Data provided START

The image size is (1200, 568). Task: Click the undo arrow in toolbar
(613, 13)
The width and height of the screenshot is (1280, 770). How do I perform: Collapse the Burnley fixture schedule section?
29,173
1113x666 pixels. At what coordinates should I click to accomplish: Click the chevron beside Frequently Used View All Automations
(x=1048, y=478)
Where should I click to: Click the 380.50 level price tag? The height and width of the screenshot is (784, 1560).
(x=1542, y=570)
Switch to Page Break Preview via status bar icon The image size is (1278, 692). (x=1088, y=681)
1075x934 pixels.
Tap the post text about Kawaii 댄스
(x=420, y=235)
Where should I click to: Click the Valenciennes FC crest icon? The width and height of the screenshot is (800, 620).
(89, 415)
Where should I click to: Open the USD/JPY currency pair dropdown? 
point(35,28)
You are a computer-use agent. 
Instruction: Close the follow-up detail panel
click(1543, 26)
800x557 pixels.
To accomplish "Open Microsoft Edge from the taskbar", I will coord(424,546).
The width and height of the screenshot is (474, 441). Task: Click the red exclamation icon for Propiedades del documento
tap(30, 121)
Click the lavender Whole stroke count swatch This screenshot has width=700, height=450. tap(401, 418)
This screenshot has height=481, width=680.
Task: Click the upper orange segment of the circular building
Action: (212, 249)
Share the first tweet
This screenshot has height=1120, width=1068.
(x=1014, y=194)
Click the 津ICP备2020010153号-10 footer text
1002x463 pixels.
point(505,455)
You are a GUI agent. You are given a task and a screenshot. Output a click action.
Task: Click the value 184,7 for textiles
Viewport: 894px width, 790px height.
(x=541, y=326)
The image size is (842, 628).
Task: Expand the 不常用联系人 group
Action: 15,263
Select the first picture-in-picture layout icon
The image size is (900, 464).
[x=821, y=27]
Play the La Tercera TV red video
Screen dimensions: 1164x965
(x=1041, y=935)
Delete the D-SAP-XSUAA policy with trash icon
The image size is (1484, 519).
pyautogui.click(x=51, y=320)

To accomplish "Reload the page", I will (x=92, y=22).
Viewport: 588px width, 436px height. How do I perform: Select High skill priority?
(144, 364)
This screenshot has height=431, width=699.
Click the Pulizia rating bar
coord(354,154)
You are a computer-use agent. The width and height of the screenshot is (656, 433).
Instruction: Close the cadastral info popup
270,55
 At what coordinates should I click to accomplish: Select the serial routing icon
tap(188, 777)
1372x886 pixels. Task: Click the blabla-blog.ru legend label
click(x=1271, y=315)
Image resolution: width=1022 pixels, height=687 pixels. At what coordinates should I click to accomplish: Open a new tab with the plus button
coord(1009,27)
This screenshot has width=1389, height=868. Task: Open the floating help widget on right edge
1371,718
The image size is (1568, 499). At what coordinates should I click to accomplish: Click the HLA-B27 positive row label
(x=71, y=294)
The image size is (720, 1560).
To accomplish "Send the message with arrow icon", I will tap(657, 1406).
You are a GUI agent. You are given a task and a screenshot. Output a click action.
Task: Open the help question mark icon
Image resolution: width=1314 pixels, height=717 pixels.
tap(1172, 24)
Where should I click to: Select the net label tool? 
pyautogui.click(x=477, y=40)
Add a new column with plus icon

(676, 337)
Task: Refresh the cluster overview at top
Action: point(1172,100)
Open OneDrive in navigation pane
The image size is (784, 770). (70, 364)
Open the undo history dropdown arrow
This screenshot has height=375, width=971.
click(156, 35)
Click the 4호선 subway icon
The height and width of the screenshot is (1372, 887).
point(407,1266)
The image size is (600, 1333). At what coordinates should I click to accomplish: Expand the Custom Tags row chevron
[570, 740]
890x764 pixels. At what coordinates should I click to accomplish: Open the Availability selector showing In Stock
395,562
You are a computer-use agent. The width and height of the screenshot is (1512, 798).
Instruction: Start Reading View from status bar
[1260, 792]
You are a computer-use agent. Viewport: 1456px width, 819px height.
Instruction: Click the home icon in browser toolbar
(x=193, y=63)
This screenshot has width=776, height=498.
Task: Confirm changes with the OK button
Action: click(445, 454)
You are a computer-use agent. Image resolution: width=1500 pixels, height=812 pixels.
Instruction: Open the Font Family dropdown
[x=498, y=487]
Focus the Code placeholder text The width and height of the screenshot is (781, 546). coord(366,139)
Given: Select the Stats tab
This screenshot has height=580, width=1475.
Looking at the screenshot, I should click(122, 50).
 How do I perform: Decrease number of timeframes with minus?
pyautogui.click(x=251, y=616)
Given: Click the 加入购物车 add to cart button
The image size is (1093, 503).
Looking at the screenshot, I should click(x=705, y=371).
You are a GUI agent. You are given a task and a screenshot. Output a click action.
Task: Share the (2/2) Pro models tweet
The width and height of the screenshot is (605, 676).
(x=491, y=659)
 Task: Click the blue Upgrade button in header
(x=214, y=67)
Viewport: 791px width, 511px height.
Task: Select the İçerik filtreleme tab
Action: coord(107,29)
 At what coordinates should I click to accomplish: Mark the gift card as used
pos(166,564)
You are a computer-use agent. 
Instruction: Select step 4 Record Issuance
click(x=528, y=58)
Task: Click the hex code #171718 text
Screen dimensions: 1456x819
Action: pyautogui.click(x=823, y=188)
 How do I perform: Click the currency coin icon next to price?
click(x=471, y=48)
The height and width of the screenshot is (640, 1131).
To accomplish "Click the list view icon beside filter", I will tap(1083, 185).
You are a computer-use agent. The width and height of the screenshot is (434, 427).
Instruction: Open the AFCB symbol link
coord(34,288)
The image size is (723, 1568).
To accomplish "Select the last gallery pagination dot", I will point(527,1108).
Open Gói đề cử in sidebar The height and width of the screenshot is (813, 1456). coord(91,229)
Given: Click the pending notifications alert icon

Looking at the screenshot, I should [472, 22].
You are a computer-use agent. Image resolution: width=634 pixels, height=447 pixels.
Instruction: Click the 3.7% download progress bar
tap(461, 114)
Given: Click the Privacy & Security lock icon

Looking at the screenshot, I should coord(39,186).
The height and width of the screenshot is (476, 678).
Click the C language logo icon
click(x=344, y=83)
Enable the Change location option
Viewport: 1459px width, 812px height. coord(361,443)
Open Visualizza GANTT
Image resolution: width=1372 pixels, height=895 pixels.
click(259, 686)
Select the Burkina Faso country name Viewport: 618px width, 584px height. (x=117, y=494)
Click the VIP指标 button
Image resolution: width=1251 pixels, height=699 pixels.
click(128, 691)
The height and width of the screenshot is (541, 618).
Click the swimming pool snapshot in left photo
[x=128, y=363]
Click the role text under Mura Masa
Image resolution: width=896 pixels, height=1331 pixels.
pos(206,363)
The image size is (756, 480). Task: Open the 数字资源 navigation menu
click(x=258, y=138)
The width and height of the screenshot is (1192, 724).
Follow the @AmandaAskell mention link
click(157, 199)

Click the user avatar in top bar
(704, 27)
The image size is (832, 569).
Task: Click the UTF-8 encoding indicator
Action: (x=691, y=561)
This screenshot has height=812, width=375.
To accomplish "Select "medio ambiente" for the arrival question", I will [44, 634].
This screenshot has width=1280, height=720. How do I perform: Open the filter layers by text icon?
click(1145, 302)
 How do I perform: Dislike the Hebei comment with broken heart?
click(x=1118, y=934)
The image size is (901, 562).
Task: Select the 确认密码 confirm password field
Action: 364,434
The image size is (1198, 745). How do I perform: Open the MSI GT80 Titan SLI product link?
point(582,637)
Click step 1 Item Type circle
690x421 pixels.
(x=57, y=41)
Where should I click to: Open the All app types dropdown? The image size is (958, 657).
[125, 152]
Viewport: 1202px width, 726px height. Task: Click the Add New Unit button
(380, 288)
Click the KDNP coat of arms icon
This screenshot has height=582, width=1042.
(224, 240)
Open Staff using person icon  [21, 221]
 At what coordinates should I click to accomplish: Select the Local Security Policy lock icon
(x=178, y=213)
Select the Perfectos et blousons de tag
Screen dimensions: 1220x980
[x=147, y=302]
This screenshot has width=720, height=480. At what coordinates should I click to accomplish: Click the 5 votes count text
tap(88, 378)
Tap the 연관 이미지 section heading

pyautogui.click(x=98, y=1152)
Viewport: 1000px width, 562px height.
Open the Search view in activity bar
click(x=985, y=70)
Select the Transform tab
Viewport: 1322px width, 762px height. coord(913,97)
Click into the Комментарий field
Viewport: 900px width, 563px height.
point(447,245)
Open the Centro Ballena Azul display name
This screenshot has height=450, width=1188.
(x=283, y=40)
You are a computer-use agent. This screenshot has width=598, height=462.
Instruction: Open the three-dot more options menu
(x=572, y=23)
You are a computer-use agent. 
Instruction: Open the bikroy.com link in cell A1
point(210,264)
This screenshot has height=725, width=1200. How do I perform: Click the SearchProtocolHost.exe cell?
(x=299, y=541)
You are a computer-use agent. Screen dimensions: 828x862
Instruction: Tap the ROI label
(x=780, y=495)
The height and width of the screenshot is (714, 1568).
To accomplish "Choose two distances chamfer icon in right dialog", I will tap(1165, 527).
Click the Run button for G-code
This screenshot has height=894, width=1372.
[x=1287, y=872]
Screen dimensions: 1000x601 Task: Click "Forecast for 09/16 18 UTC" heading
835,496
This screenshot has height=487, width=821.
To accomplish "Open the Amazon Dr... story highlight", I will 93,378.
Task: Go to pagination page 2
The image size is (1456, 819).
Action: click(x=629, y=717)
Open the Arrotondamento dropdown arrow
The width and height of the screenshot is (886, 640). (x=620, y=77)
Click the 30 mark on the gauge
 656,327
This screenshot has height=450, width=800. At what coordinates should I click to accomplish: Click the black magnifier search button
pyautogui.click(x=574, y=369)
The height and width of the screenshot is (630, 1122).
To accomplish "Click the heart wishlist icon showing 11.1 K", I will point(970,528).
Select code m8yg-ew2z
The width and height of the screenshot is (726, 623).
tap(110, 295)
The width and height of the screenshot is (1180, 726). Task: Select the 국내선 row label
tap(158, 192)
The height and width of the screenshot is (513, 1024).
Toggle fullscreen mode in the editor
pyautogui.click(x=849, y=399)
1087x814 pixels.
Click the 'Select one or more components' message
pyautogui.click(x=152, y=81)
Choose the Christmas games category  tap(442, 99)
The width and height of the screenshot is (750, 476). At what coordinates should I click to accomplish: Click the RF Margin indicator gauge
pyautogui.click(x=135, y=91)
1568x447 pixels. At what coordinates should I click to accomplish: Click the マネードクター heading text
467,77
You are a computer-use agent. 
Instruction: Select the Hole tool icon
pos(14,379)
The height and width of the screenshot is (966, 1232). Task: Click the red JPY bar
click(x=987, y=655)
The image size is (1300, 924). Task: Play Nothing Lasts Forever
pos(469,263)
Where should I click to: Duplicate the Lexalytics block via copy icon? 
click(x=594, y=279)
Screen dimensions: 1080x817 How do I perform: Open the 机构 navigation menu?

Data provided END

Please copy each line of the entries in which the word "Choose" shows up.

To accomplish "Choose two distances chamfer icon in right dialog", I will tap(1165, 527).
Choose the Christmas games category  tap(442, 99)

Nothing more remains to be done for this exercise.